What you probably want is the Euler-Chebychev method for functions $F:\Bbb R^n\to\Bbb R^n$, a multi-dimensional generalization of the Halley method.
You know that $s=-F'(x)^{-1}F(x)$ gives $F(x+s)=O(s^2)$ and thus $(x+s)-x^*=O(s^2)$. Now add a further refinement $v=O(s^2)$ based on the values at the point $x$ and disregard any terms $O(s^3)$,
\begin{align}
F(x+s+v)&=F(x)+F'(x)(s+v)+\frac12F''(x)[s+v,s+v]+O((s+v)^3)\\
&=F'(x)v+\frac12F''(x)[s,s]+O(s^3)
\end{align}
Thus with $v=-\frac12F'(x)^{-1}F''(x)[s,s]$ (which is indeed $O(s^2)$) you obtain a third order method,
\begin{align}
s_n&=-F'(x_n)^{-1}F(x_n)\\
x_{n+1}&=x_n+s_n-\frac12F'(x_n)^{-1}F''(x_n)[s_n,s_n]
\end{align}
For non-square systems replace the inverse matrix by the Moore-Penrose pseudo-inverse of $F'(x_n)$ to get cubic convergence to a point of minimal error.

__Questions to answer__
1 – Copy from the text on the Euler-Chebychev method the passage starting at "You know that" and ending at "of minimal error.".
2 – List every proper name that appears in the text on the Euler-Chebychev method.

__Records provided__
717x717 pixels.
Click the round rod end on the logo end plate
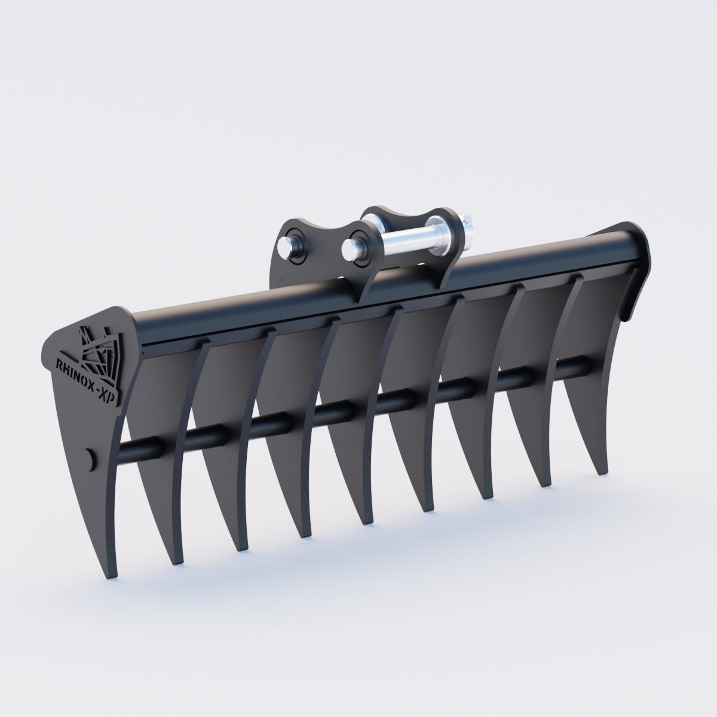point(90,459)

* * *

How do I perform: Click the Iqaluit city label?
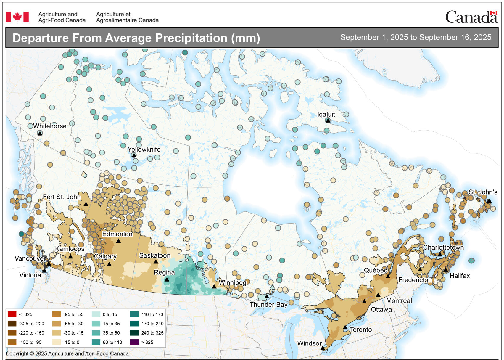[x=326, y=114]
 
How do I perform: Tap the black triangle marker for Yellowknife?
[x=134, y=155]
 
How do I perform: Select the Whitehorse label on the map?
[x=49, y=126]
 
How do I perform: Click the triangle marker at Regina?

__Task results__
1 –
You know that $s=-F'(x)^{-1}F(x)$ gives $F(x+s)=O(s^2)$ and thus $(x+s)-x^*=O(s^2)$. Now add a further refinement $v=O(s^2)$ based on the values at the point $x$ and disregard any terms $O(s^3)$,
\begin{align}
F(x+s+v)&=F(x)+F'(x)(s+v)+\frac12F''(x)[s+v,s+v]+O((s+v)^3)\\
&=F'(x)v+\frac12F''(x)[s,s]+O(s^3)
\end{align}
Thus with $v=-\frac12F'(x)^{-1}F''(x)[s,s]$ (which is indeed $O(s^2)$) you obtain a third order method,
\begin{align}
s_n&=-F'(x_n)^{-1}F(x_n)\\
x_{n+1}&=x_n+s_n-\frac12F'(x_n)^{-1}F''(x_n)[s_n,s_n]
\end{align}
For non-square systems replace the inverse matrix by the Moore-Penrose pseudo-inverse of $F'(x_n)$ to get cubic convergence to a point of minimal error.

2 – Euler, Chebychev, Halley, Moore, Penrose